> Passage for review:

=== Section Start ===

Working with EMDR and the photographs people bring, enables access to feelings which can then be reprocessed, allowing integration in remarkable ways, creating a new ‘Innerscape’



I dig into the cupboard under the stairs where'd I'd put that box of old photographs. Lee uses them in her therapy work, and I'd agreed to bring some to the session. I'm reaching in up to my shoulder, my hand flailing around in the dark. Ah! my hand finds those tarnished old silver candlesticks - I suddenly remember the box is under them. It takes an age to move everything to get the box out, and I'm running late, so I grab the two lightest albums and fly out the door.

 

On the subway I flip through them ... lots of landscapes ... images captured on my adventures with David; The Appalachian trail with its hidden waterfall; a blazing autumn on Walden Pond, Thoreau's sanctuary; that cabin at Mendocino, perched over the Pacific coast. Lots of self-timer shots of the two of us. That are no longer a two-of-us.

 

In Lee's office we sit on the couch and turn the pages together. She asks me to stop when an image speaks to me. She tells me I have an eye for composition but I say I'm hopeless with lighting. Suddenly I fall silent - here's a photo of David standing beside me, his arm around me, smiling. As I look at his face I can actually smell that soap he used - he was the cleanest man I ever knew. Below us I hear the surf at low tide, just a shush and a ripple, and a light wind lifts my hair. David's smile is impish, warm; he's indulging me. He thinks people who take photographs of themselves are missing the moment; he says they're exchanging a moment of living for a piece of paper with their faces on it.

 

In a split second I'm clobbered by grief, sobbing, stunned at myself for losing control like that, with no warning.

We turn the pages and I'm with a love I lost in my twenties, and then I'm ten, with my my beloved grandmother who would die the next year, leaving me without hope of ever being loved or understood or cared about ever again. I am awash in sorrow, I am gasping for air, I think I will never stop crying.

 

Without knowing it I've been carrying this huge old hope chest of grief for decades, and it's so heavy it's stopped me from opening my heart up wide again, from living a life - a real and reckless, sparkling, impulsive, risk-taking, full-hearted life. I weep inconsolably - it seems to go on forever, this weeping. I blow my nose and wipe my face and cry some more, and then I begin to notice I feel lighter... with every tear I shed I am letting go of what I thought I'd have to carry for the rest of my days.

 

Not that I knew it was there - but I see that it was the thing that was knotting up my heart, making it more and more difficult to open up to love. To life. To my one precious life. I hollow myself out with crying until I feel transparent, washed clean, humbled, grounded. I feel real, devoid of that layer of hardness we grow to protect ourselves from getting hurt again.

 

Yet I don't feel unprotected. Just ... open. Kind of elastic, where I used to be rubber cement. Some blockage inside has dislodged and a river is running through the ice and snow. I can hear it. I can hear it, rushing now, white water rapids cascading toward an ocean. Spring is coming. There can be no mistake about it.

=== Section End ===

> Activity 1: From the account of bringing photographs to therapy, reproduce the text from "Yet I don't" up to and including "mistake about it.".
> Activity 2:
Answer these questions using the account of bringing photographs to therapy:
(a) Where had the narrator put the box of old photographs?
(b) What does the narrator tell Lee they are hopeless with?
(c) How old is the narrator in the photograph with the grandmother?
> Activity 3: Write the next part of the account of bringing photographs to therapy, picking up after its final sentence.

[Stored records]
=== Section Start ===

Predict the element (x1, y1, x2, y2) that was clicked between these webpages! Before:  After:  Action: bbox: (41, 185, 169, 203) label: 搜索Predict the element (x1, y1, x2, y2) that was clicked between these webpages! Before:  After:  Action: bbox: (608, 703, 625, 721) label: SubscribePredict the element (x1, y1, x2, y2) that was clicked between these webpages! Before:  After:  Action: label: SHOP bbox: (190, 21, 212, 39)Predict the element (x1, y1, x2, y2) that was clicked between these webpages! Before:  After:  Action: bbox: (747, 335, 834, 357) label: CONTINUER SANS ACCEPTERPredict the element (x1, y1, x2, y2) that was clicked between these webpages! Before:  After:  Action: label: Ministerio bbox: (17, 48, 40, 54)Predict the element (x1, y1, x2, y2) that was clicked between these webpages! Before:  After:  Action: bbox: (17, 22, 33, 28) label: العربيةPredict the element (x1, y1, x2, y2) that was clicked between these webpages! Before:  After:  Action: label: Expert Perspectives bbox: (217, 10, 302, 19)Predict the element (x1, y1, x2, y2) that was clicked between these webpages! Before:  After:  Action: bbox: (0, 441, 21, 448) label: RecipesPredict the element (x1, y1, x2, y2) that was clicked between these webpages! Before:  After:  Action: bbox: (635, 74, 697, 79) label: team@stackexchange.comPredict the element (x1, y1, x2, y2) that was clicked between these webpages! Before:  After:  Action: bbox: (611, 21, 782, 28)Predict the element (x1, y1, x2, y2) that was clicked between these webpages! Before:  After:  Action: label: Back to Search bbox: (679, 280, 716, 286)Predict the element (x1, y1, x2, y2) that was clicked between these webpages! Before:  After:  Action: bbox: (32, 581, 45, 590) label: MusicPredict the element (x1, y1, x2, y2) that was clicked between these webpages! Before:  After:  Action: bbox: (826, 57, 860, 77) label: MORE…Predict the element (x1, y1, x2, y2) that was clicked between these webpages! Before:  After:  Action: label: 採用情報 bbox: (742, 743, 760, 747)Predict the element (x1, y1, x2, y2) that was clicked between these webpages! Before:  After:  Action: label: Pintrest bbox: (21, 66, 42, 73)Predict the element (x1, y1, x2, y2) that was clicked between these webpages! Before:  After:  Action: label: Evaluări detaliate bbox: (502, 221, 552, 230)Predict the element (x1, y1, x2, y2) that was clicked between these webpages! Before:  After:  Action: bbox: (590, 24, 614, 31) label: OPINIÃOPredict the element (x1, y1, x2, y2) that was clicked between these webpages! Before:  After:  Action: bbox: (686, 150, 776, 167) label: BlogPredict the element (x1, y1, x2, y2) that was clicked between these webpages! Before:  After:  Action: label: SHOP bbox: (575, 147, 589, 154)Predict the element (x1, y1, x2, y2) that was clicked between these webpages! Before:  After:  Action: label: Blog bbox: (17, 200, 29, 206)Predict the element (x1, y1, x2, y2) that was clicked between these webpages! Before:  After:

=== Section End ===

> Task answer 1:
Yet I don't feel unprotected. Just ... open. Kind of elastic, where I used to be rubber cement. Some blockage inside has dislodged and a river is running through the ice and snow. I can hear it. I can hear it, rushing now, white water rapids cascading toward an ocean. Spring is coming. There can be no mistake about it.

> Task answer 2:
(a) In the cupboard under the stairs
(b) Lighting
(c) Ten

> Task answer 3:
 Rachel. 2007

Thank you Lee for providing 'Innerscapes' and Richard Martin!  WHAT a 'merger!'  Not only did I enjoy the experience, I was  enlightened............inspired by it!   From the 'get-go' you gave me permission to ditch the 'super-ego', to play, to have fun.   Richard showed me the way!  


If the objective of the workshop were to invite me to step 'out of the box' and into a world of endless possibility...to become aware of my surroundings, thoughts, feelings.........(opening my eyes and heart to my surroundings) ........................entering into and remaining in the moment.................to feel 'safe' to photograph what 'speaks' to me......to encourage me to 'see' objectively, not critically............to witness the 'big picture which hints that we are, after all, truly 'one'..............to encourage me to 'fly'........to feel 'free' to be.........to 'play' without fear of criticism, judgment, or 'super-ego's' voice.................it was hugely successful!  


Did I learn more about my-'self' from the photographs I made that day?........ not so much.  Is my desire whetted to delve further into that possibility...........you bet!   I do know I met my 7 year old inner child on Saturday!.......who had a fabulous adventure and is ready to 'go at it' again, and again, and again!.....She has told me she has places to go and things to 'see'................I just hope I can keep up with her and her enthusiasm!   


From my perspective, I did not see my 'self' in the photographs I took on Saturday...For the first time, I was caught up in  what lay OUTSIDE myself...an entirely new prospective for me...........Discovering my-self' through photographs will be a work in progress......  You opened the door of 'possibility' on Saturday which I felt safe enough to step through ................I welcome the challenge of what lies beyond!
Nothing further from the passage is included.